(DEPRECATED) Apache Flink Mailing List archive.

Kinesis consumer shard skew - FLINK-8516

Classic

List

Threaded

9 messages Options

Thomas Weise

Kinesis consumer shard skew - FLINK-8516

Hi,

We notice the uneven distribution of shards over subtasks after
re-sharding. We believe that our use case can be addressed by sorting
shards and assigning them to subtasks by index, with caveats.

The main problem will be that the shard-subtask mapping won't be
deterministic, while current hash based solution is (but causes skew).

Possibly the trade-off will be difficult to overcome (for a generalized
solution) without centralizing the shard assignment, which would in turn
require something like side inputs.

Any opinions on this? Would it be acceptable to make changes to the
existing operator that make the shard assignment logic and hashing easier
to customize?

Thanks,
Thomas

Tzu-Li (Gordon) Tai

Re: Kinesis consumer shard skew - FLINK-8516

Hi Thomas,

Yes, you are right that sorting and then assigning shard-subtask mappings would not have deterministic assignment.
Non-deterministic assignments would cause issues when restoring the consumer state.
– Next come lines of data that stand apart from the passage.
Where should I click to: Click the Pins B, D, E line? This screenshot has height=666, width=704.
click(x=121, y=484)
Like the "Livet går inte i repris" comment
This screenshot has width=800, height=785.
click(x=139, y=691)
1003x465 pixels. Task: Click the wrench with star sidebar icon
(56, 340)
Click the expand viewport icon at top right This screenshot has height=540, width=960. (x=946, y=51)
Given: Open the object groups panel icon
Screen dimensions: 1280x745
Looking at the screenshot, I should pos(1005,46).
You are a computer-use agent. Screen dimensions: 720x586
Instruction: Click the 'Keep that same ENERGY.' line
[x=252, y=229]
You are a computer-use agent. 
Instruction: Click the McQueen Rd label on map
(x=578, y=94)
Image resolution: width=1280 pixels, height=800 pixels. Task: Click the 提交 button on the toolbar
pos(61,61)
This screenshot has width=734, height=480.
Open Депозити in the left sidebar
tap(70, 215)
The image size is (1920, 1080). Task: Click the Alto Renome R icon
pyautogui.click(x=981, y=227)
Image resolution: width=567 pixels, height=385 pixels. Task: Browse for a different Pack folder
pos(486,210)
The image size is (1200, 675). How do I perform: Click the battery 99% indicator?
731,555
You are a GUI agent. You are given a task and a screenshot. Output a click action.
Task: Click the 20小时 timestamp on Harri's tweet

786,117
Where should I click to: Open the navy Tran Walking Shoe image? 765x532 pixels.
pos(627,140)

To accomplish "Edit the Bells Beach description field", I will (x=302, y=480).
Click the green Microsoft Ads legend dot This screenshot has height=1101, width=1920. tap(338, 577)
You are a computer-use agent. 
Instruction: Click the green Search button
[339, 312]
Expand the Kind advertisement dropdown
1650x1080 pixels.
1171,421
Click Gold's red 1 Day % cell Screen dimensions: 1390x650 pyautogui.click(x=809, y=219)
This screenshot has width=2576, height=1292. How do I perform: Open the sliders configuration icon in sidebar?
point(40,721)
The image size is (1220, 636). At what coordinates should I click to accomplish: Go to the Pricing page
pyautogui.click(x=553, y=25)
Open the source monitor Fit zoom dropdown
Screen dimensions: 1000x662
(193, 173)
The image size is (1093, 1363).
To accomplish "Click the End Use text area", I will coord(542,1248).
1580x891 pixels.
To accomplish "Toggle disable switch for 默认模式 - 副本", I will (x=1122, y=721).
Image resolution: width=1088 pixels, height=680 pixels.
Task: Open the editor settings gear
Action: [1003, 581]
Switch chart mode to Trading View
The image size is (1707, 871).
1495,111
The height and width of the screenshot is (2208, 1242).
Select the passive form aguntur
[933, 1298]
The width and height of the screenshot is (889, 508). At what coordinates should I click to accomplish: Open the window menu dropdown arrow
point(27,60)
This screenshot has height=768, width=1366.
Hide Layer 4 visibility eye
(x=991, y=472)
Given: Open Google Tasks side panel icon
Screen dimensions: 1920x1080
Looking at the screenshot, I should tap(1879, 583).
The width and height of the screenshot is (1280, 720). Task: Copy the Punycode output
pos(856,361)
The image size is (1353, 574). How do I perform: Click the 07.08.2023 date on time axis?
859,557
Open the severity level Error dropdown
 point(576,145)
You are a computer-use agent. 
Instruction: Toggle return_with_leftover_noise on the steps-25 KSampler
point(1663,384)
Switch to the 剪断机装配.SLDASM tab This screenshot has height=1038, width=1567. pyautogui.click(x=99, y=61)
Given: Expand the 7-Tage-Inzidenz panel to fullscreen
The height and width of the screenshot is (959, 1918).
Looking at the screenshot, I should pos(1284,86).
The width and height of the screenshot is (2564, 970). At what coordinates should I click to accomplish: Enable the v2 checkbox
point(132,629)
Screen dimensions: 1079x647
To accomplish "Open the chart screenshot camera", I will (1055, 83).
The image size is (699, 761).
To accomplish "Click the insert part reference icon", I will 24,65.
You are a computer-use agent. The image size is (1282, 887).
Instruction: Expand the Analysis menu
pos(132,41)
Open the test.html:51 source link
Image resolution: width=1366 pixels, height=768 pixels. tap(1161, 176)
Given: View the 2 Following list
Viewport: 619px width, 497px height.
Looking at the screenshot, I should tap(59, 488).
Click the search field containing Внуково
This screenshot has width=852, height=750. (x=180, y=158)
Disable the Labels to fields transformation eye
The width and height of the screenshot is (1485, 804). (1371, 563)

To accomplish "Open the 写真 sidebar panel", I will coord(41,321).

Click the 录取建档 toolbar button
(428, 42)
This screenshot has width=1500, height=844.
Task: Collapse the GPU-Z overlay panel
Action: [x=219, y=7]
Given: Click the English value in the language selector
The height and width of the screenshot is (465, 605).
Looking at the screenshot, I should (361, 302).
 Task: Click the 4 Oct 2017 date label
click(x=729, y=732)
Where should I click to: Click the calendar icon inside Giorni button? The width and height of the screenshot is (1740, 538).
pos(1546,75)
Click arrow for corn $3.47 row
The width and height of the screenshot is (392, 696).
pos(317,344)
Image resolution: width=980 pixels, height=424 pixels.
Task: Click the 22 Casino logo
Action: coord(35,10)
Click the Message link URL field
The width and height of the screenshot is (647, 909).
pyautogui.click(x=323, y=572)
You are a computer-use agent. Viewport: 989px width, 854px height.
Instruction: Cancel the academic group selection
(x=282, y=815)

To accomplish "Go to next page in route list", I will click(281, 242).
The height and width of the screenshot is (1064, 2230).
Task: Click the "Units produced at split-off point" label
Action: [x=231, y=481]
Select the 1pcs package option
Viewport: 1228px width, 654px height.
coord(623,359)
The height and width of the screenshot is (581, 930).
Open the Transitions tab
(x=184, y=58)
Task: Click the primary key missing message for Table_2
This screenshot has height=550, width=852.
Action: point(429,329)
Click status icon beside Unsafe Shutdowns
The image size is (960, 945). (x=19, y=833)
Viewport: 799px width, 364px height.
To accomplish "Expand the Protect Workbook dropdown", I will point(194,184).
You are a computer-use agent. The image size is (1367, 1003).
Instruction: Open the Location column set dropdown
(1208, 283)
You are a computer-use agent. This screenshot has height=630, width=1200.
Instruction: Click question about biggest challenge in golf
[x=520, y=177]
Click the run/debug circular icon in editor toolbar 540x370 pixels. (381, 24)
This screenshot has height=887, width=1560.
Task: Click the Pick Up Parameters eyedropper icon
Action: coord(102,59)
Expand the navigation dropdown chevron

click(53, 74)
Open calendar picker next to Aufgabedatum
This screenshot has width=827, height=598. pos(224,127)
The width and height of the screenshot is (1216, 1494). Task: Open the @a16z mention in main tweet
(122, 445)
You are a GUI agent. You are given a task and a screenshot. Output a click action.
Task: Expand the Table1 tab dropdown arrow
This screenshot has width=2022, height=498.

Regarding centralizing shard assignment: there actually has been ongoing discussion about centralizing shard / partition discovery, which should also be able to resolve this issue.

For now, a general solution would be to move away from distributing shards over subtasks in a round-robin fashion, but just use simple uniform hashing.
This would avoid serious skew in specific Kinesis rescaling scenarios compared to the current solution, but in cases where Kinesis streams weren’t sharded at all, we would maybe not have a perfect distribution.

Any opinions on this? Would it be acceptable to make changes to the
existing operator that make the shard assignment logic and hashing easier
to customize?

Making the assignment logic pluggable actually sounds like a good overall solution.
The shard state in the FlinkKinesisConsumer is a Union list state, meaning that all consumer subtasks will see all shard states on restore.
This should allow us to have different shard assignment logic when restoring.

Cc’ing also Aljoscha on this topic.

Cheers,
Gordon

On 26 January 2018 at 5:47:05 PM, Thomas Weise ([hidden email]) wrote:

Hi,

We notice the uneven distribution of shards over subtasks after
re-sharding. We believe that our use case can be addressed by sorting
shards and assigning them to subtasks by index, with caveats.

The main problem will be that the shard-subtask mapping won't be
deterministic, while current hash based solution is (but causes skew).

Possibly the trade-off will be difficult to overcome (for a generalized
solution) without centralizing the shard assignment, which would in turn
require something like side inputs.

Any opinions on this? Would it be acceptable to make changes to the
existing operator that make the shard assignment logic and hashing easier
to customize?

Thanks,
Thomas

Thomas Weise

Re: Kinesis consumer shard skew - FLINK-8516

> Yes, you are right that sorting and then assigning shard-subtask mappings
> would not have deterministic assignment.
> Non-deterministic assignments would cause issues when restoring the
> consumer state.
>

Isn't the issue that some shard assignments may not have been checkpointed
and so may end up in different subtasks when they are re-discovered?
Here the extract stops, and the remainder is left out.